Knowledge of the mechanisms regulating molecular trafficking in biological systems is key to the rational design of nanosystems for delivery applications. In fact, fine tuning of molecular trafficking may have significant physiological implications, as it determines the efficiency of biologically active and inert molecules in reaching their target destinations. We apply state-of-the art optical microscopy methods to measure molecular trafficking, including fluorescence recovery after photobleaching (FRAP), single particle tracking (SPT) and fluorescence correlation spectroscopy (FCS) (Fig.1).
FRAP is a perturbation-based ensemble measurement that provides temporal information on the recovery of the concentration of molecules without knowledge of where the fluorescence recovery originates from. On this basis it can be helpful to recover the average dynamic behaviour of a molecule in a whole intracellular compartment or between compartments. SPT, on the other hand, although high in spatial resolution, requires the observation of isolated and large particles for a long time which yields poor statistics. Moreover, the molecule of interest must be purified, properly labelled, and introduced into cells by complex experimental manipulations (e.g. microinjection, electroporation, permeabilization). Besides these experimental drawbacks, the SPT approach is still mandatory if the high-resolution spatial trajectory of the molecule is to be studied . FCS in contrast provides a single-molecule level of information in a selected location with good statistics by averaging the behaviour of many molecules, and has thus emerged as the preferred method for studying the motions of molecules in live samples.

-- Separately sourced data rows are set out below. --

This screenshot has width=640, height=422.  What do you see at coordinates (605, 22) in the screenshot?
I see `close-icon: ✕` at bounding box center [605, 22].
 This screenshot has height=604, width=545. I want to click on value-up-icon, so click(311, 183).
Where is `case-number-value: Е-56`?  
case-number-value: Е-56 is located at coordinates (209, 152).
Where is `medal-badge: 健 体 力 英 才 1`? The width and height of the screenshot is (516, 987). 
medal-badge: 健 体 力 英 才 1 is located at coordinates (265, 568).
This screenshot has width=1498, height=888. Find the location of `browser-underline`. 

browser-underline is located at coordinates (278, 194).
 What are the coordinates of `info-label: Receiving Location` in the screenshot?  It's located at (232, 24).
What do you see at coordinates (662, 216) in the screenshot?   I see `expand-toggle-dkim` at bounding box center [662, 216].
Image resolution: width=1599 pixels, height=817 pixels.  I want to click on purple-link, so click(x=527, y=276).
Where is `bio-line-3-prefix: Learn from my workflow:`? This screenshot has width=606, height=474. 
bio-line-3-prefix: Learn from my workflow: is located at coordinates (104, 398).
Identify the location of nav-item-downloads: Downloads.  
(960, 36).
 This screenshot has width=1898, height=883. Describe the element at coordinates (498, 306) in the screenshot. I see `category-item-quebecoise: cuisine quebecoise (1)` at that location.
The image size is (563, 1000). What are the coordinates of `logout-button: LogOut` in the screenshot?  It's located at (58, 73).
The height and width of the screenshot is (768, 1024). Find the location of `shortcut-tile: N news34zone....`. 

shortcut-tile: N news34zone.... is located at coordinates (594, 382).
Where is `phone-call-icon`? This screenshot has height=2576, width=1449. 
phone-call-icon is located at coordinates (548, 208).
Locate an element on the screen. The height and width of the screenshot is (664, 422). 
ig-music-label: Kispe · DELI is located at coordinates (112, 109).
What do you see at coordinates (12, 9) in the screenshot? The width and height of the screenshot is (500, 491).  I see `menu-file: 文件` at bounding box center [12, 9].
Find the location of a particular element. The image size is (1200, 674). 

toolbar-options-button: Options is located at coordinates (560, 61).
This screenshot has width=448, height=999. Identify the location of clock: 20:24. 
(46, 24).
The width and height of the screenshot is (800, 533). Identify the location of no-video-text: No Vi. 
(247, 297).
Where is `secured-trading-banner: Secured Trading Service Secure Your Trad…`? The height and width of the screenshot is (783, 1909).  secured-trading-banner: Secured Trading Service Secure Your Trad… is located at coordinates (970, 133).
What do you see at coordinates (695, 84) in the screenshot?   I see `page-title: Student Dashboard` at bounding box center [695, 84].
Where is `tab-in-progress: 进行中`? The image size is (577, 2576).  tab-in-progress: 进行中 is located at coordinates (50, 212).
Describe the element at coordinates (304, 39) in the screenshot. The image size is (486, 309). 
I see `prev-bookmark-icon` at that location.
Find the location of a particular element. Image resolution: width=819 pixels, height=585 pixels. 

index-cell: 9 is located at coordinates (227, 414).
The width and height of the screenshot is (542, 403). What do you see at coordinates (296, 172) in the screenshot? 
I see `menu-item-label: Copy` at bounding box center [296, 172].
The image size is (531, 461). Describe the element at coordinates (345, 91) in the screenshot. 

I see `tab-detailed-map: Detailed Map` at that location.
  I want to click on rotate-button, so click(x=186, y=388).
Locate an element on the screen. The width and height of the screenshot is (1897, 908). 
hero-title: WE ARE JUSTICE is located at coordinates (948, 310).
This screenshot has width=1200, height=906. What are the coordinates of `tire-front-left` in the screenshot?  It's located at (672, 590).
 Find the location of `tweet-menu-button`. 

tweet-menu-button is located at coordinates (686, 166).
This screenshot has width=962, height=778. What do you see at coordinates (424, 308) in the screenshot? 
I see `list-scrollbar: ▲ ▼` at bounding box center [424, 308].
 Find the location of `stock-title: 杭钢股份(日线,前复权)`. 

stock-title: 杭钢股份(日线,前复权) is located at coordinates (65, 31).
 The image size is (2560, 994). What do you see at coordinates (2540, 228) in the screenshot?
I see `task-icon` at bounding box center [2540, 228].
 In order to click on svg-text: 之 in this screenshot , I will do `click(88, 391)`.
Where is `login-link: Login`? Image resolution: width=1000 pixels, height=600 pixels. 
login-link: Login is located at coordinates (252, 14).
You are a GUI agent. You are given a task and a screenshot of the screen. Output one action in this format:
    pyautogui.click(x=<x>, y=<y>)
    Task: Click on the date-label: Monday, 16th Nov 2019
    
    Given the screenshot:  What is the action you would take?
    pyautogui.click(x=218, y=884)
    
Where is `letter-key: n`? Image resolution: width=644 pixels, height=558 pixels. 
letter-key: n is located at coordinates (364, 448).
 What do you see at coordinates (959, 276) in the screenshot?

Traditionally FCS is performed as a single point measurement (spFCS). spFCS measures the average time a single fluorescent molecule employs to pass through a certain excitation volume (e.g. the point spread function, PSF, defined by the incident laser beam). If the volume of excitation is known, the local diffusion coefficient and concentration of molecules at the point of excitation can be derived. The limitation of this method of acquisition is that the spatial environment around the excitation volume and thus the route the molecules take prior to crossing the observation volume is not directly observed in the experiment. The combination of the classical single-point FCS approach (local measurement of diffusion) to the recent development of scanning-based approaches (line FCS, Raster Image Correlation Spectroscopy) and data analysis algorithms (pair correlation functions, pCF) has the potential to achieve a more complete description of single molecule behavior in cells. Concerning the pCF algorithm in particular, it shall be noted how it is becoming increasingly used in the study of intracellular transport as it offers a unique tool to probe the directionality of intracellular traffic, by measuring the accessibility of the cellular landscape and its role in determining the diffusive routes adopted by molecules (Fig. 2).
The sensitivity of the pCF method toward detection of barriers means that different structural elements of the cell can be tested in terms of penetrability and mechanisms of regulation imparted on molecular flow. This has been recently demonstrated in a series of studies looking at molecular transport inside live cells (e.g. intranuclear diffusion, nuclear import/export).
On this basis we have decided to activate a platform for the use and development of Fluorescence Correlation Spectroscopy techniques to extract single molecule information in the presence of many molecules, in live, minimally perturbed cells. The interdisciplinary structure of the research team present at CNI conveys the necessary biological background and the expertise in state-of-the-art bioimaging applied to molecular trafficking.